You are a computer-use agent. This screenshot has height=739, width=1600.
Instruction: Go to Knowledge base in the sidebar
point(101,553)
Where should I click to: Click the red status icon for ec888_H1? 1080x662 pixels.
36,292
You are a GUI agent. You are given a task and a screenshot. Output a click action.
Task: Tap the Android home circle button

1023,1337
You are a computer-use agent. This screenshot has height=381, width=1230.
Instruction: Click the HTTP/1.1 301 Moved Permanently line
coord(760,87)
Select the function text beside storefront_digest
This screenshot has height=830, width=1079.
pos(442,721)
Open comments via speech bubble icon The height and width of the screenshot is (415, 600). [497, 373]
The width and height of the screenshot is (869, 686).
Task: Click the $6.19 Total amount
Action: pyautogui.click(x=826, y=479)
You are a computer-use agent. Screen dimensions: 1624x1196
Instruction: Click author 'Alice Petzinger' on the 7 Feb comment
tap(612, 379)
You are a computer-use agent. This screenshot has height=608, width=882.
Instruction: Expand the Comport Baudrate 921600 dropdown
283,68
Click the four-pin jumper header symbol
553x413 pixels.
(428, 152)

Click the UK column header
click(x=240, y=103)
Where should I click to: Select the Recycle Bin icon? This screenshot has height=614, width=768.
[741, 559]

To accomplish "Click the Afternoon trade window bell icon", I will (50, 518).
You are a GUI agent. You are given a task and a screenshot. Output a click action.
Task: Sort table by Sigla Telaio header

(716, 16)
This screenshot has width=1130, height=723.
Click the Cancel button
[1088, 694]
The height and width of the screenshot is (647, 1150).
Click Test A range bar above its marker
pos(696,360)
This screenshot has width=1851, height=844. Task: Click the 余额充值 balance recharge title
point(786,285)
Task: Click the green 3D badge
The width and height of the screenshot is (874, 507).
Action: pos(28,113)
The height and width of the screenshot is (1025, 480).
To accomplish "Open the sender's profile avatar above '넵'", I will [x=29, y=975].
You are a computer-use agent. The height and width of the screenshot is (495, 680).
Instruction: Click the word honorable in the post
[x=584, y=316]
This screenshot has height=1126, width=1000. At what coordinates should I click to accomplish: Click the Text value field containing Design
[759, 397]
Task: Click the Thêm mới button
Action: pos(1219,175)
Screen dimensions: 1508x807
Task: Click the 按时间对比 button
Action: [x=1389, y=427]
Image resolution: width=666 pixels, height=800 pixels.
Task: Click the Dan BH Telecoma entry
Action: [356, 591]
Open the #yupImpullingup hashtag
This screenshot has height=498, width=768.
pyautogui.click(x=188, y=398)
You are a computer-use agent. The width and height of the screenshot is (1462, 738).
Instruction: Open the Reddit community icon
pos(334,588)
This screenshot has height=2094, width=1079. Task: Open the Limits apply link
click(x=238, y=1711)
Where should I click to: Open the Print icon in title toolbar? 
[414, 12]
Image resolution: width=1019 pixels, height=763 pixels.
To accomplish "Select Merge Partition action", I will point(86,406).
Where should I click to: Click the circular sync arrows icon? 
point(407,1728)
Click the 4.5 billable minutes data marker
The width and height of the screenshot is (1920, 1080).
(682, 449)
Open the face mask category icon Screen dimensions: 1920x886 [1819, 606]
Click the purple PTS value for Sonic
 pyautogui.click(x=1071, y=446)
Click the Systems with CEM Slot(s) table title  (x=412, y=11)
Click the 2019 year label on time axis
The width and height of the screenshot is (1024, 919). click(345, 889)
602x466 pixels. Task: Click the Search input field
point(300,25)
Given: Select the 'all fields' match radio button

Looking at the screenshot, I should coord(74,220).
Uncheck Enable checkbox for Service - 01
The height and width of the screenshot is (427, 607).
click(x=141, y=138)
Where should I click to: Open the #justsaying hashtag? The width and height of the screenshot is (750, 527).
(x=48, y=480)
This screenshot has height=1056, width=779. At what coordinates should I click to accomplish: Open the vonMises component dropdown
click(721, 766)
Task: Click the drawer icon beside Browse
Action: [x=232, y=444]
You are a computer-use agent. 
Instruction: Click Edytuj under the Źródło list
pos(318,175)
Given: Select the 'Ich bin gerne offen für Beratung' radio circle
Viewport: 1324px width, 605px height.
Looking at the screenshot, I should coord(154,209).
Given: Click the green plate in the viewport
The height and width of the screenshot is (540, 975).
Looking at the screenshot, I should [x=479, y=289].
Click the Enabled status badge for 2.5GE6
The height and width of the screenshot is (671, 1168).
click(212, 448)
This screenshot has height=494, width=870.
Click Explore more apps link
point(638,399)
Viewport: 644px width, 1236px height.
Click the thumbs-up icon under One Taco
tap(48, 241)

> [Problem details] Using the listing above, say how many of its lines contain "badge", and give no other words.

> [Answer to this task] 2